- Born: July 13, 1905 Zurich, Switzerland
- Died: March 5, 1980 (aged 74) Männedorf, Switzerland
- Occupations: Lawyer, military officer
- Known for: Swiss army general staff officer

= Albert Züblin =

Swiss military officer and lawyer

Albert Züblin (13 July 1905 – 5 March 1980) was a Swiss lawyer and military officer who served in the Swiss Army from 1940 to 1970, reaching the rank of colonel. He is known for his advocacy of a mobile combat doctrine in Swiss defense policy debates after World War II.

== Life and career ==

Züblin was born in Zurich on 13 July 1905, the son of Anton Züblin, a lawyer and brigadier, and Constance Wittwer. He was the brother of Georg Züblin. In 1935, he married Fanny Ammann, daughter of Albert Ammann.

He studied law at the University of Zurich from 1924 to 1929, earning his doctorate in 1929, and subsequently practiced as a lawyer.

Züblin served as a general staff officer from 1940 to 1970, attaining the rank of colonel in 1951. He served as chief of staff of the 6th Division (1949–1952) and of the 4th Army Corps (1957–1958), and commanded Infantry Regiment 26.

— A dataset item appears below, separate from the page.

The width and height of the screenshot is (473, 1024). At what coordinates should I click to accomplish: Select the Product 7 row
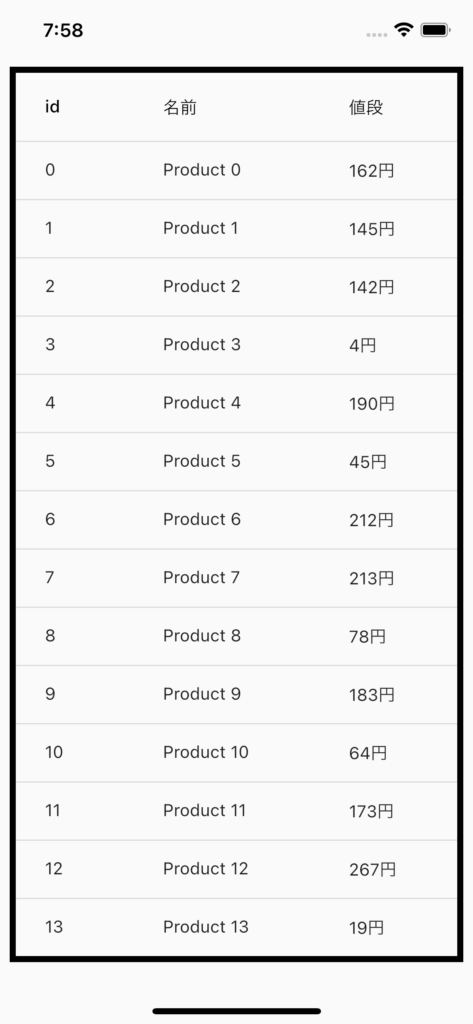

In post-1945 debates on Swiss national defense, Züblin advocated for an army oriented toward mobile intervention, pursuing operational victories through combined-arms combat. He was a member of the Association for the Promotion of the Will to Defend and of Defense Science (Vereinigung zur Förderung des Wehrwillens und der Wehrwissenschaft), in the circle of Rudolf Farner and Gustav Däniker.

== Bibliography ==

- L'État-major, vol. 8, p. 411.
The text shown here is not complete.